In a straightforward planetary setup, input power turns the sun gear at high swiftness. The planets, spaced around the central axis of rotation, mesh with sunlight and also the fixed ring gear, so they are pressured to orbit as they roll. All the planets are mounted to a single rotating member, called a cage, arm, or carrier. As the planet carrier turns, it provides low-speed, high-torque output.
A fixed component isn’t usually essential, though. In differential systems every member rotates. Planetary arrangements like this accommodate a single output powered by two inputs, or an individual input traveling two outputs. For example, the differential that drives the axle in an automobile is definitely planetary bevel gearing – the wheel speeds represent two outputs, which must differ to take care of corners. Bevel gear planetary systems operate along the same principle as parallel-shaft systems.
A good simple planetary gear train has two inputs; an anchored band gear represents a constant insight of zero angular velocity.
Designers can move deeper with this “planetary” theme.
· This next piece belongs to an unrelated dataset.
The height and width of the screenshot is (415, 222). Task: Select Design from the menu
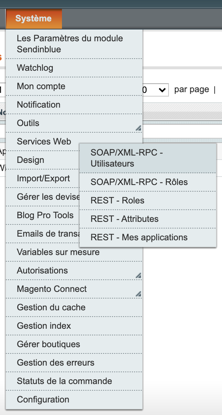(30, 160)
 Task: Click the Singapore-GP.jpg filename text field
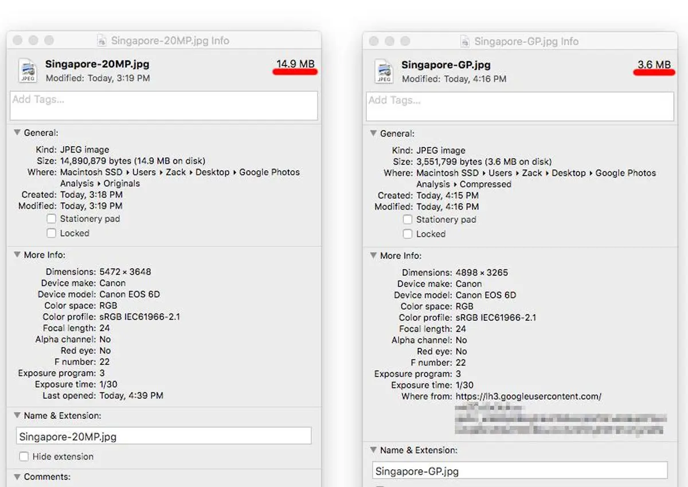(x=519, y=471)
Compound (as opposed to simple) planetary trains possess at least two world gears attached in line to the same shaft, rotating and orbiting at the same quickness while meshing with different gears. Compounded planets can have different tooth quantities, as can the gears they mesh with. Having such options significantly expands the mechanical options, and allows more reduction per stage. Compound planetary trains can certainly be configured so the planet carrier shaft drives at high quickness, while the reduction issues from the sun shaft, if the designer prefers this. Another thing about substance planetary systems: the planets can mesh with (and revolve around) both set and rotating external gears simultaneously, hence a ring gear isn’t essential.
Planet gears, for their size, engage a whole lot of teeth as they circle the sun equipment – therefore they can easily accommodate numerous turns of the driver for each output shaft revolution. To execute a comparable reduction between a standard pinion and equipment, a sizable gear will need to mesh with a fairly small pinion.
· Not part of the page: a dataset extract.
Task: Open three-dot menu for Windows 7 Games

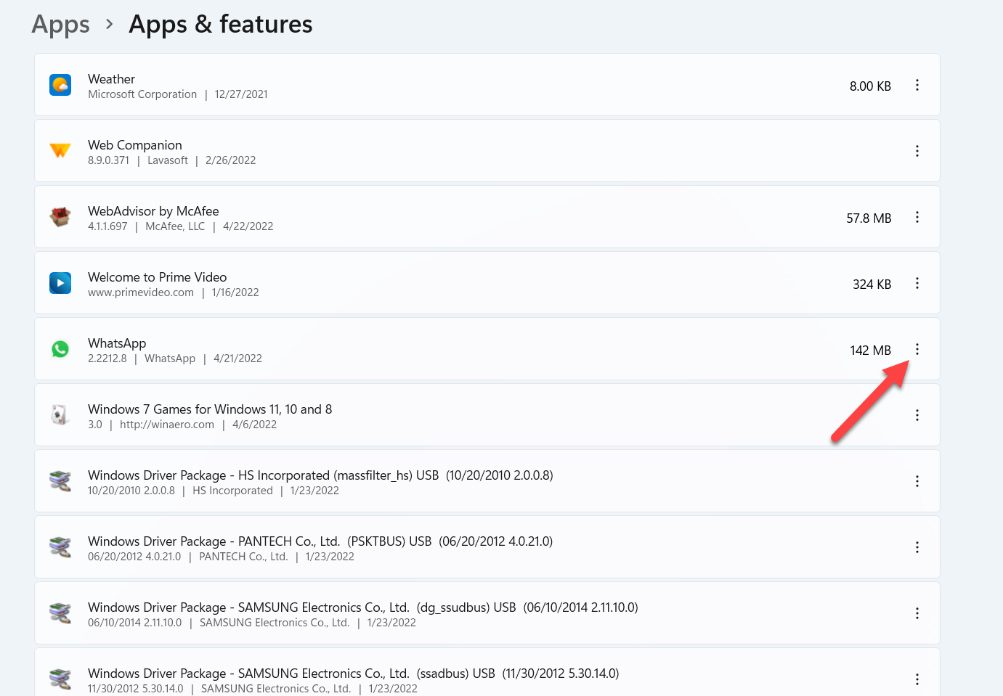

Basic planetary gears generally provide reductions as high as 10:1. Substance planetary systems, which are far more elaborate than the simple versions, can offer reductions often higher. There are apparent ways to further decrease (or as the case may be, increase) swiftness, such as connecting planetary phases in series. The rotational result of the initial stage is from the input of the next, and the multiple of the individual ratios represents the final reduction.
Another option is to introduce standard gear reducers into a planetary teach. For instance, the high-swiftness power might pass through a typical fixedaxis pinion-and-gear set before the planetary reducer. Such a configuration, called a hybrid, is sometimes favored as a simplistic alternative to additional planetary levels, or to lower insight speeds that are too high for some planetary units to take care of. It also provides an offset between the input and result. If the right angle is needed, bevel or hypoid gears are sometimes attached to an inline planetary program. Worm and planetary combinations are rare since the worm reducer by itself delivers such high changes in speed.